After-School Feeding Competition: We Always Lost

Right before Mother’s Day, I was walking the hike and bike trail with one of my best friends.  This is a time we normally reserve for analyzing important topics such as the flaws of the male sex, politics, gossip and other forms of social criticism.

This time, she surprised me by saying she thought I was one of the best mothers she knew.  Me?  One of the best mothers she knew?  I was so touched and surprised I almost had a coronary. 

“Well, I admit,” she said later, “that I used to wonder about you — why you never made lunches for your kids to take to school.”  (This had been rather memorably pointed out when my next-door neighbor once asked me, in all seriousness, when I had stopped making lunches for our kids.  Given I’d never started such a tradition, I felt like it was a trick question and refused to answer.)

“But you’ve always been very clear on what you can and can’t do for your kids,” she said.  “I think you’ve done a good job.”

Well, fortunately, our kids weren’t around to be polled about this particular judgment.  Thank God.  I mean, I like to keep my illusions alive for as long as possible.

But I do know that both my husband and I were kind of slipshod when it came to the whole feeding-the-kids matter.  They were regularly well-fed, of course.  But when I hear new parents yammering about organic this and that and no sugar at our house for our kids, I just want to lapse into a coma or at least be rendered temporarily deaf.  What’s wrong with a little junk food now and then?

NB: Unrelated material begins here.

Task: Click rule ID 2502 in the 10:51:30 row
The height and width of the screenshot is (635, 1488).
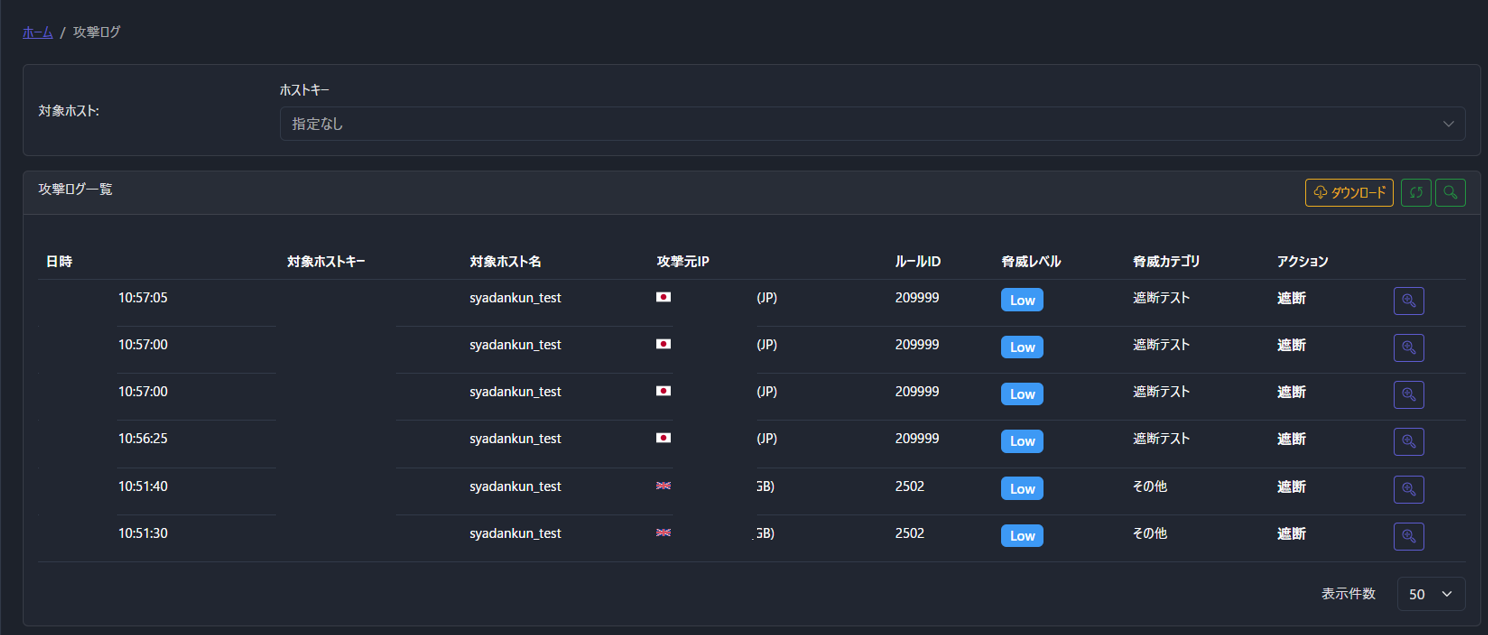Action: click(909, 533)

Fortunately, my husband was the sole author of the most egregious occasion at our house concerning kids and food.  It happened several years ago, when our daughter was part of some Odyssey of the Mind group.  (I should have known the group was a bad idea when one of the other mothers quizzed the group of five kids about “creative” uses for a rope and she kept obsessing that all their answers were “common,” instead of “creative,” according to the Odyssey of the Mind pamphlet she was sweating over.  If you need a pamphlet to divide creative from common uses for a rope, I tend to think you’re a hopeless case to begin with.)

But, anyway.  At the beginning of the after-school group meetings — and long before all the parents had a big falling-out and were barely speaking to one another — the mothers who hosted the meetings were trying to outdo one another with the refreshments they served the kids.  All kinds of clever little sandwiches cut in weird shapes, exotic vegetables, mixed fruit drinks.  Naturally, I was dreading having the little herd head to our house for the inevitable culinary disappointment.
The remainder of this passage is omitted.